What the exercise asks: Your answer should be the lines below from the one with "22 (125, 1510)" to the one with "[Follow Michael Zotos on YouTube] (398, 1426)", both included, given again exactly and with nothing added.

Supplied records:
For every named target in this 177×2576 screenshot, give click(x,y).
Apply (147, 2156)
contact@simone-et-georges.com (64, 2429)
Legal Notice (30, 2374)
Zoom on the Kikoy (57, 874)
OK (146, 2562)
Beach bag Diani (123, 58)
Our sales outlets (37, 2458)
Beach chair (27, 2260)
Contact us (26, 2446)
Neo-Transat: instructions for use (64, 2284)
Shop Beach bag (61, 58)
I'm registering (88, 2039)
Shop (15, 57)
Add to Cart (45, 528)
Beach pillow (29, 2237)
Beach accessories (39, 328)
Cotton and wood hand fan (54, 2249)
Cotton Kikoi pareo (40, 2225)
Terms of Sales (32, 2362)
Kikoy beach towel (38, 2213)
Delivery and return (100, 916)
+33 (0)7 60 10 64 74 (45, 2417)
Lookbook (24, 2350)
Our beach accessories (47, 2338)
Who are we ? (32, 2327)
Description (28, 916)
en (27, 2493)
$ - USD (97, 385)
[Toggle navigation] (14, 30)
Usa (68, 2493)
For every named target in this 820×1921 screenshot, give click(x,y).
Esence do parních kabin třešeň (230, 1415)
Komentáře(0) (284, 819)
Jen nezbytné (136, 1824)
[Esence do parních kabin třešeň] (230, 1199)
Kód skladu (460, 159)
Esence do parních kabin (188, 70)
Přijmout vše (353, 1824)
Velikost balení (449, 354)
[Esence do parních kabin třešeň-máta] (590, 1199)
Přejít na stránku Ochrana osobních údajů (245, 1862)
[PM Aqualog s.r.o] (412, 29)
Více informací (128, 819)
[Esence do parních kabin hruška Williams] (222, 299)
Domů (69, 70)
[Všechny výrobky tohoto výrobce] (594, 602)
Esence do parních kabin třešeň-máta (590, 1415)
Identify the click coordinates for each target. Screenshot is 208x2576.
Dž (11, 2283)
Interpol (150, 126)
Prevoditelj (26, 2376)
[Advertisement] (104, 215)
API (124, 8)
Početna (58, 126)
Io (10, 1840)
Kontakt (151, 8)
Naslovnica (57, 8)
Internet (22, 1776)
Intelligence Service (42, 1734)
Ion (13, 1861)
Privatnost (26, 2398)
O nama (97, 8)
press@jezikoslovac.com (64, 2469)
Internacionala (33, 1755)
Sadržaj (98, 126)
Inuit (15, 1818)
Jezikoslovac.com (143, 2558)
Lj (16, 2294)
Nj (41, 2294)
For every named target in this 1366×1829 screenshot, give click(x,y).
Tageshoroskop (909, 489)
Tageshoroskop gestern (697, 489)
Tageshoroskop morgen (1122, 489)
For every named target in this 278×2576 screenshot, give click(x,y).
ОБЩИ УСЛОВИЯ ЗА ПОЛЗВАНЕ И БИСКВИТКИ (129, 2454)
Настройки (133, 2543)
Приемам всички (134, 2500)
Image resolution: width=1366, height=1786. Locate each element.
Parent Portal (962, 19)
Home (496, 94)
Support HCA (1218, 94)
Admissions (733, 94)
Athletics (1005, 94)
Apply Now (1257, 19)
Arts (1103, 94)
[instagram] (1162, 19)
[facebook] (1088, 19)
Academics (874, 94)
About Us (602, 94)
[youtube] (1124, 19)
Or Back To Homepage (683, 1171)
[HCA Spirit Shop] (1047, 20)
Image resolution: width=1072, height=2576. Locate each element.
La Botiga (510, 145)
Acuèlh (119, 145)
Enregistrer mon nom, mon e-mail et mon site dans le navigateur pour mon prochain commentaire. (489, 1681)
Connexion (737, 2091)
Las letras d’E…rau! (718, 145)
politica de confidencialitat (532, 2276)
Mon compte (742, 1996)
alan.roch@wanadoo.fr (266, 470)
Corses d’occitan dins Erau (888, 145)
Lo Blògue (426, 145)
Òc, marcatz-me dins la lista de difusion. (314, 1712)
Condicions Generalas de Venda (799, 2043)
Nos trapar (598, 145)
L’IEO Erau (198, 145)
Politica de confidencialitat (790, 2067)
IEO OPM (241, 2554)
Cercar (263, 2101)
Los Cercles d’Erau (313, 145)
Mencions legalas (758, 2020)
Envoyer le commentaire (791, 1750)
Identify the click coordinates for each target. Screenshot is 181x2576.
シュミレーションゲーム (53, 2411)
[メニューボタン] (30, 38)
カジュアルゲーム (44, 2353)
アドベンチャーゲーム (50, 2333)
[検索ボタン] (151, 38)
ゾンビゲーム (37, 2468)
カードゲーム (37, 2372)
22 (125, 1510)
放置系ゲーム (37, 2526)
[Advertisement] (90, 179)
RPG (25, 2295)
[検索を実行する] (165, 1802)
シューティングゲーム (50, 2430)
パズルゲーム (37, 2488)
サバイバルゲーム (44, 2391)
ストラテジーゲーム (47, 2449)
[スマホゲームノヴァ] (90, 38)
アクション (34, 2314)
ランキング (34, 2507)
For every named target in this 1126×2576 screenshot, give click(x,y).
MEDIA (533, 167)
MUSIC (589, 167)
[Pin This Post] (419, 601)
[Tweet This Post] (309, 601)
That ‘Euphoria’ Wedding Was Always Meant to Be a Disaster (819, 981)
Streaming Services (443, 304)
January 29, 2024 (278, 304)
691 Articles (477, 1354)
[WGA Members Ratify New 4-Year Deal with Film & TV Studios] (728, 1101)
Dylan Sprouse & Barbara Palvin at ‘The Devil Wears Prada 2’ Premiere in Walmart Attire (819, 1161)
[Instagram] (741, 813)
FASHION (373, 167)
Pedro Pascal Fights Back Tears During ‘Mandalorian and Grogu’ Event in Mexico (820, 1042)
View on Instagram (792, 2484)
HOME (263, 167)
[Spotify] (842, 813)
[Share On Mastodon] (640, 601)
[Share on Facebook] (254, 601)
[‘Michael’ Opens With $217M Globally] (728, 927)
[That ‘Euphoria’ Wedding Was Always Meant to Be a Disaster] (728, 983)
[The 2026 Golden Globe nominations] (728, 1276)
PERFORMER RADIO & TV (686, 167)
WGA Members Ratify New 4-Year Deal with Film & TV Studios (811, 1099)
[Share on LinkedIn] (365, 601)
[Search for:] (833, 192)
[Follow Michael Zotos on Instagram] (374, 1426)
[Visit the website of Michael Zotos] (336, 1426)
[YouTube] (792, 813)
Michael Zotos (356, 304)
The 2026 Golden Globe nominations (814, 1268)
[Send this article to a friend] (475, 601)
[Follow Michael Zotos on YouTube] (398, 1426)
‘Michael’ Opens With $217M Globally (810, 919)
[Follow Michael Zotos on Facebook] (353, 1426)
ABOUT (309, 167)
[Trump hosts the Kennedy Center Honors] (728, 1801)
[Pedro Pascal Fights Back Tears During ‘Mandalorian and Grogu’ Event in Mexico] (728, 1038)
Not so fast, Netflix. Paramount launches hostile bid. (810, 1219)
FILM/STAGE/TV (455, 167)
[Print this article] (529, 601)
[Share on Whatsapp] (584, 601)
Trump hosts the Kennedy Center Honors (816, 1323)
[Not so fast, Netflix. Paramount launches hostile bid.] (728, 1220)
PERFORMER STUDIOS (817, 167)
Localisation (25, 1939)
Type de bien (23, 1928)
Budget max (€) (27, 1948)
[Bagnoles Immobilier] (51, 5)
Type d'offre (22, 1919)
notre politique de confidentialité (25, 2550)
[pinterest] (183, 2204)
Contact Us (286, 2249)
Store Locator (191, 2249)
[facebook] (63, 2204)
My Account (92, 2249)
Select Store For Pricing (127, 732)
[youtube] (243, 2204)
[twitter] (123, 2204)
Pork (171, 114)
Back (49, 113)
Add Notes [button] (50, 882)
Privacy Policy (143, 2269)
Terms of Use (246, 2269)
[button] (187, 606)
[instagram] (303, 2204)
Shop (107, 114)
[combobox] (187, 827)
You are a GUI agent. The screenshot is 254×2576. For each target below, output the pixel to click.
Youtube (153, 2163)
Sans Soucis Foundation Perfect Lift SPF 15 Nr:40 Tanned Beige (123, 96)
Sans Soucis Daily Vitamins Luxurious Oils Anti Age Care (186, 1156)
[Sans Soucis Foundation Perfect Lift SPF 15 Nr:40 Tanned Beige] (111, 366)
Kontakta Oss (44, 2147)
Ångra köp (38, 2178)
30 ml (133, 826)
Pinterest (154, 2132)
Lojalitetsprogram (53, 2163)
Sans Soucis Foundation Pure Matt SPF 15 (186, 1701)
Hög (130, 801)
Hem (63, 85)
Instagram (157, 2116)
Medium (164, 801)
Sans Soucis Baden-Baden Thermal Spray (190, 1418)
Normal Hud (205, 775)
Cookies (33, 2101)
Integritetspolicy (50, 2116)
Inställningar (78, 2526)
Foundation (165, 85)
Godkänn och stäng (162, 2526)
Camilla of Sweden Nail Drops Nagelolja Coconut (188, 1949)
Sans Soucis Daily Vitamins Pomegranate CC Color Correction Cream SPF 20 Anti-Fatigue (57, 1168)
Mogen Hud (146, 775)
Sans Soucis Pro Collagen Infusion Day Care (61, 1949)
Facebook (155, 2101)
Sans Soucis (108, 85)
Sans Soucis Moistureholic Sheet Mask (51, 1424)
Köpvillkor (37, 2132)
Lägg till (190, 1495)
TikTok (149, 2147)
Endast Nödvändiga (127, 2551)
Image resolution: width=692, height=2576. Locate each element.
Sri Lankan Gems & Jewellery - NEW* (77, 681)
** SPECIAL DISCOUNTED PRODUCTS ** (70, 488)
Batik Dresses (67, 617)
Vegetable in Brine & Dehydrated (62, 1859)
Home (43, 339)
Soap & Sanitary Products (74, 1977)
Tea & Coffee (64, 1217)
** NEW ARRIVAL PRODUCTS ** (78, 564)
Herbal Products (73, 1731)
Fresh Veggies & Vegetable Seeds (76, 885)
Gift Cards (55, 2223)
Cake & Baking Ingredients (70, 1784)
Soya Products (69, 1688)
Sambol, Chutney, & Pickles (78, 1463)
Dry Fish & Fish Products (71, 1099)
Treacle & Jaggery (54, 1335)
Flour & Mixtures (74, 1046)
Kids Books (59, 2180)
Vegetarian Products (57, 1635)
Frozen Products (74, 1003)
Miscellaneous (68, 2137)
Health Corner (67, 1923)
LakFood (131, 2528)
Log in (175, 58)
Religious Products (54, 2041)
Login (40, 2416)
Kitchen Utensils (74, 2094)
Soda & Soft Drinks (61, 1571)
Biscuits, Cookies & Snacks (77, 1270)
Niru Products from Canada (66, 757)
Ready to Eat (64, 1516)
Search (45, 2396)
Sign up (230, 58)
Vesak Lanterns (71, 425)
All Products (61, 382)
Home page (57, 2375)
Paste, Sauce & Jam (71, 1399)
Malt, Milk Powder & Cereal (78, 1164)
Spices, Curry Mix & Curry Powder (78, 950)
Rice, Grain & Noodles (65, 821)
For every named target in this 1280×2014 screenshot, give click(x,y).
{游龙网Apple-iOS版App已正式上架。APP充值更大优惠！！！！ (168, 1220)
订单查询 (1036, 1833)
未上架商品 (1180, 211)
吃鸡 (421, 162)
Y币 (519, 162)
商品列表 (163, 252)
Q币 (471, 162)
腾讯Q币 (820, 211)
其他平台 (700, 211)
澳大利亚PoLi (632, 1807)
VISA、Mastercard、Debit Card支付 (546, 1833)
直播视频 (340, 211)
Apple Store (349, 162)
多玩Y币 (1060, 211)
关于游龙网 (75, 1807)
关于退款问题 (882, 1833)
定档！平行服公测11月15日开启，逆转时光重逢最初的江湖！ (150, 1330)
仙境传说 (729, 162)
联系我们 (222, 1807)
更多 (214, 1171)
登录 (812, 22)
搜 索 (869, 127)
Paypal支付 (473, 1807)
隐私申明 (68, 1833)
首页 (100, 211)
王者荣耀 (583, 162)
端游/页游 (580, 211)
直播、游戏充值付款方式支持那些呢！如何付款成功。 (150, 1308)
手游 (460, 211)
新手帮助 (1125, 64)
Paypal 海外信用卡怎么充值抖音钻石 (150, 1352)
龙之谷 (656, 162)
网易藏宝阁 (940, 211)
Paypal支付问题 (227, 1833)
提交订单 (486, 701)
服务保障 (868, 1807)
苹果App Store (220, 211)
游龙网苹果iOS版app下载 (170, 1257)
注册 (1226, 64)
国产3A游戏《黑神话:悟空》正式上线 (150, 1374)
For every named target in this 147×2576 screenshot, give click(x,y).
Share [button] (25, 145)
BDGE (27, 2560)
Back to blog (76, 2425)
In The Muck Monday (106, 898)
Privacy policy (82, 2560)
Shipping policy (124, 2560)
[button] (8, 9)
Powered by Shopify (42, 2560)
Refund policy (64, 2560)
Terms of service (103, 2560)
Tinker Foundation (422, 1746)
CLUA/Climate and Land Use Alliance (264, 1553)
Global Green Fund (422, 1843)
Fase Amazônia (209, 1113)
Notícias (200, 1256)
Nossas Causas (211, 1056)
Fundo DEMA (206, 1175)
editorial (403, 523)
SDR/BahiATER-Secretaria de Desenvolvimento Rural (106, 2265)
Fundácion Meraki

Answer space:
22 (125, 1510)
放置系ゲーム (37, 2526)
[Advertisement] (90, 179)
RPG (25, 2295)
[検索を実行する] (165, 1802)
シューティングゲーム (50, 2430)
パズルゲーム (37, 2488)
サバイバルゲーム (44, 2391)
ストラテジーゲーム (47, 2449)
[スマホゲームノヴァ] (90, 38)
アクション (34, 2314)
ランキング (34, 2507)
For every named target in this 1126×2576 screenshot, give click(x,y).
MEDIA (533, 167)
MUSIC (589, 167)
[Pin This Post] (419, 601)
[Tweet This Post] (309, 601)
That ‘Euphoria’ Wedding Was Always Meant to Be a Disaster (819, 981)
Streaming Services (443, 304)
January 29, 2024 (278, 304)
691 Articles (477, 1354)
[WGA Members Ratify New 4-Year Deal with Film & TV Studios] (728, 1101)
Dylan Sprouse & Barbara Palvin at ‘The Devil Wears Prada 2’ Premiere in Walmart Attire (819, 1161)
[Instagram] (741, 813)
FASHION (373, 167)
Pedro Pascal Fights Back Tears During ‘Mandalorian and Grogu’ Event in Mexico (820, 1042)
View on Instagram (792, 2484)
HOME (263, 167)
[Spotify] (842, 813)
[Share On Mastodon] (640, 601)
[Share on Facebook] (254, 601)
[‘Michael’ Opens With $217M Globally] (728, 927)
[That ‘Euphoria’ Wedding Was Always Meant to Be a Disaster] (728, 983)
[The 2026 Golden Globe nominations] (728, 1276)
PERFORMER RADIO & TV (686, 167)
WGA Members Ratify New 4-Year Deal with Film & TV Studios (811, 1099)
[Share on LinkedIn] (365, 601)
[Search for:] (833, 192)
[Follow Michael Zotos on Instagram] (374, 1426)
[Visit the website of Michael Zotos] (336, 1426)
[YouTube] (792, 813)
Michael Zotos (356, 304)
The 2026 Golden Globe nominations (814, 1268)
[Send this article to a friend] (475, 601)
[Follow Michael Zotos on YouTube] (398, 1426)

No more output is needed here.